Os índios Karipuna se consideram católicos mas
não abrem mão das festas religiosas
tradicionais. O "Turé", por exemplo, tem ritos
essencialmente indígenas que inclui danças e
cantos na língua maruane. Comercializam produtos
agrícolas como cítricos, café, inhame, banana e
cana. A caça e a pesca são utilizados
exclusivamente para o consumo local. A migração
tem aumentado por causa do crescimento da
população. No entanto, os homens ficam fora
apenas por alguns períodos, enquanto as mulheres
raramente retornam às aldeias.
Os Palikur têm uma miscigenação rara entre os
índios. Entre 1930 e 1940, chegaram à aldeia
famílias negras vindas da Guiana Francesa e seus
descendentes assumem a identidade da tribo.

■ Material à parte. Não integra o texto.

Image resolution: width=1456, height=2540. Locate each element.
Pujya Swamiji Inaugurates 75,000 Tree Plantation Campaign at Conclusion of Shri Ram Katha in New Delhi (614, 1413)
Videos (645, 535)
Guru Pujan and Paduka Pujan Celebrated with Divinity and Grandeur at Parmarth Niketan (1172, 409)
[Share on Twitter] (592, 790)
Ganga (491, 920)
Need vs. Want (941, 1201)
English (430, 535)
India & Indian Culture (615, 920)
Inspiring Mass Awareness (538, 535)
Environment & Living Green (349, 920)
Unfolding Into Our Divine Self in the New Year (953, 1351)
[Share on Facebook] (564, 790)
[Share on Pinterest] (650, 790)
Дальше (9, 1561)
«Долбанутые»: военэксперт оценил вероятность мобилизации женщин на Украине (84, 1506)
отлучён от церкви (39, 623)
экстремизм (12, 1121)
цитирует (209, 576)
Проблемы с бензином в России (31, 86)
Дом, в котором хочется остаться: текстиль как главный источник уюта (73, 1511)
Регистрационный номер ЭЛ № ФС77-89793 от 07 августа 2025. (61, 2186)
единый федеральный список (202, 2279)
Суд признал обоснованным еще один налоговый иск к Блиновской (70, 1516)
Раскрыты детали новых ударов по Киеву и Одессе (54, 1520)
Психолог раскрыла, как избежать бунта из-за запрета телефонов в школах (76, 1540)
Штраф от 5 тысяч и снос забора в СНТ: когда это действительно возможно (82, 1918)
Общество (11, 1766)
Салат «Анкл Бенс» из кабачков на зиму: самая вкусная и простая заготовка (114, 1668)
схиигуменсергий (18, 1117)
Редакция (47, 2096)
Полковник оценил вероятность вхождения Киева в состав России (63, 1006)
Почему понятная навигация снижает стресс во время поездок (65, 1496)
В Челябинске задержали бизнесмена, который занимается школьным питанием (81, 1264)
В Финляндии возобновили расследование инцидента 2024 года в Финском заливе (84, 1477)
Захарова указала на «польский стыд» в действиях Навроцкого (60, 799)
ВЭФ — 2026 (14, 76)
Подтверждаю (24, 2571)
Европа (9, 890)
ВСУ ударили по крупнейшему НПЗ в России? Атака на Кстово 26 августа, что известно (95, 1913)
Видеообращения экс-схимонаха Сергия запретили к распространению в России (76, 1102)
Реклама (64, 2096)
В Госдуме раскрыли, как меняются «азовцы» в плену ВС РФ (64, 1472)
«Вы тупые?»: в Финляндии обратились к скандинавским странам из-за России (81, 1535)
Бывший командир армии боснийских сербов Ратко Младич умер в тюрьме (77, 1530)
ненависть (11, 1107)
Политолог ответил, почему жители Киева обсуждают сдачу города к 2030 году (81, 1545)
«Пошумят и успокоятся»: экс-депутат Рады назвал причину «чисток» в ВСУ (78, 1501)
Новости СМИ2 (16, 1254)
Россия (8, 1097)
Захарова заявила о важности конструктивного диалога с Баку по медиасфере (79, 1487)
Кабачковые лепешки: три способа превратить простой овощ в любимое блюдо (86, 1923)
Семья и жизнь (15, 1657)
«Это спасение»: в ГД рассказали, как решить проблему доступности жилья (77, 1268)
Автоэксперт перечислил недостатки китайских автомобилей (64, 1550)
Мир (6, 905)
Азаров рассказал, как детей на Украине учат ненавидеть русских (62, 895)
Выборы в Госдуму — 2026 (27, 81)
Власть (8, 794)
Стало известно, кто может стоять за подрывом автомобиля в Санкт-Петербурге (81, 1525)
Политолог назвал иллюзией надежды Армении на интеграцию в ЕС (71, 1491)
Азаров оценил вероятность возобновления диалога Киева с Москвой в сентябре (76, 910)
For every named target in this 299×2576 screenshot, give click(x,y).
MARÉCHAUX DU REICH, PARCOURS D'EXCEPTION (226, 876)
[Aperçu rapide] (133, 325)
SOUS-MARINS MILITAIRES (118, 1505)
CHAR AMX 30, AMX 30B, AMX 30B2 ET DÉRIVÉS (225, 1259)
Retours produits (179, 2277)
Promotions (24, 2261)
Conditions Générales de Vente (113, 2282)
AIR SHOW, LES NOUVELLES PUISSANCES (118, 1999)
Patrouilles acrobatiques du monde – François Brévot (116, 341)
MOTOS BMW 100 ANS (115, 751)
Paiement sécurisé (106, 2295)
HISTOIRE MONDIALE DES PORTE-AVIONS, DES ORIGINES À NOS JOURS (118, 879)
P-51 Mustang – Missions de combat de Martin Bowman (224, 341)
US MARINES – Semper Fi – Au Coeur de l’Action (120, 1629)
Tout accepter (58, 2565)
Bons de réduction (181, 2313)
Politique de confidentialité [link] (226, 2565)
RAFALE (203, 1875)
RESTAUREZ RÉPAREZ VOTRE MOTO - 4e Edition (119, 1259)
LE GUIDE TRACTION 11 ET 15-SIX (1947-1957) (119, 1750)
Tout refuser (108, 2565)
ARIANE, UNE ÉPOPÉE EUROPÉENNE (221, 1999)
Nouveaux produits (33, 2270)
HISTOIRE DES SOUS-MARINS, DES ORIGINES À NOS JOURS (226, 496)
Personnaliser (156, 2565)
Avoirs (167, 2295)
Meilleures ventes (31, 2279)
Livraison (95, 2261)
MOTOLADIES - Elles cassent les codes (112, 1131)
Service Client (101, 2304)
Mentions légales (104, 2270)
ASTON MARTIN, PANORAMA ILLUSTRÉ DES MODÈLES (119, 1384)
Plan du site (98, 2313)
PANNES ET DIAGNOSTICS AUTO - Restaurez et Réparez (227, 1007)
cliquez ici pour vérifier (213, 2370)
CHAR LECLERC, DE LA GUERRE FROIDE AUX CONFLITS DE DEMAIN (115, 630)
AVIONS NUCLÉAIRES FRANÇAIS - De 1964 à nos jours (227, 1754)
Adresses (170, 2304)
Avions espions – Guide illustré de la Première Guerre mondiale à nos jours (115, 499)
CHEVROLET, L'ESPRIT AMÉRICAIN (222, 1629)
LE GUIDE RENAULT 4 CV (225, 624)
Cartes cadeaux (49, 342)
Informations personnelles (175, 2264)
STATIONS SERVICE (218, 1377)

Mesmo com esse contacto, os índios mantém a
tradição de se organizar em clãs formados a
partir da linhagem paterna. Dessa forma, os
filhos de pais não mestiços são aceitos pela
comunidade mas não
podem pertencer a nenhum clã.
Os Palikur estão localizados no Estado do Amapá
e na Guiana Francesa, no Amapá eles habitam ao
longo do rio Urukaua, situado na bacia do rio
Uaca, na região do município do Oiapoque; na
Guiana Francesa eles habitam em bairros nas
cidades de Caiena e Saint Georges e as margens
do rio Oiapoque. Dentre as três etnias que
habitam ao longo da bacia do Uacá -
Galibi-Marworno, Karipuna e Palikur -, os
Palikur são os únicos procedentes da própria
região e também são os únicos que mantiveram sua
língua original. Esta etnia é mencionada nos
relatos históricos desde 1513.
Durante mais de três séculos, os povos indígenas
da região do norte do Amapá mantiveram intensas
trocas com os comerciantes franceses a ponto de
despertar a preocupação da coroa portuguesa, que
passou a exercer uma caça sem tréguas aos índios
identificados como aliados franceses. Neste
contexto, os Palikur, apesar de considerados "amis
de francois", são das poucas etnias, das
diversas que existiam na região, que conseguem
sobreviver a perseguição empreendida pelos
portugueses.
Actualmente, os Palikur são, em sua maioria,
crentes. Foram evangelizados por missionários
protestantes no final da década de 40 e por
conta da religião cristã não realizam mais suas
festas tradicionais, como a festa de Ture e do
Tambor. Assim como os outros povos indígenas do
Uaca, os Palikur vivem da caça, pesca e da
comercialização da farinha nas cidades do
Oiapoque, Caiena e Saint George.
Para fugir da catequização dos jesuítas os
índios Waiapi, no século XVII, abandonaram sua
área de origem, baixo Xingu no estado do Pará, e
ocuparam o ponto mais extremo do Brasil, entre
os rios Oiapoque, Jari e Amapari. Os Waiapi
quase foram extintos no começo do século por
causa do contacto com os extrativistas como os
seringueiros. Na década de 70 enfrentaram o
mesmo problema com os garimpeiros que invadiram
a área, a partir da recém-chegada Rodovia
Perimetral Norte. Nos anos 80, os Waiapi
conseguiram expulsar os invasores e, desde
então, mantêm constante
vigilância nos limites de sua terra. Nesse
período assumiram a faiscação de ouro aluvionar,
uma actividade que eles realizam dentro do seu
ciclo tradicional de actividades extrativistas e
que atende a algumas de suas necessidades
(armamento, tecidos, redes). Nos garimpos
controlados pelos índios, não se usa mercúrio e
as áreas trabalhadas são convertidas em
plantações de frutíferas. Além disso, os waiapi
estão na agro-silvicultura em alguns trechos das
picadas da demarcação . Hoje, eles são
488, distribuídos em 12 aldeias. A área foi
demarcada e homologada em 1996, numa experiência
piloto do PPG7 que priorizou a participação dos
índios e sua capacitação para o controle
permanente desta terra. A experiência foi
coordenada por uma ONG e financiada pelo governo
alemão.
Cada aldeia indígena tem um padrão estético que
se reproduz nos objectos utilitários como
cestas, redes, adornos e armas.
Feitos com madeira, fibras, cerâmica, sementes,
plumagem, dentes e ossos de animais, Alguns
desses objectos são enfeitados com penas de aves
ou pintados com corantes naturais extraídos de
cascas de árvores ou sementes como as do urucum.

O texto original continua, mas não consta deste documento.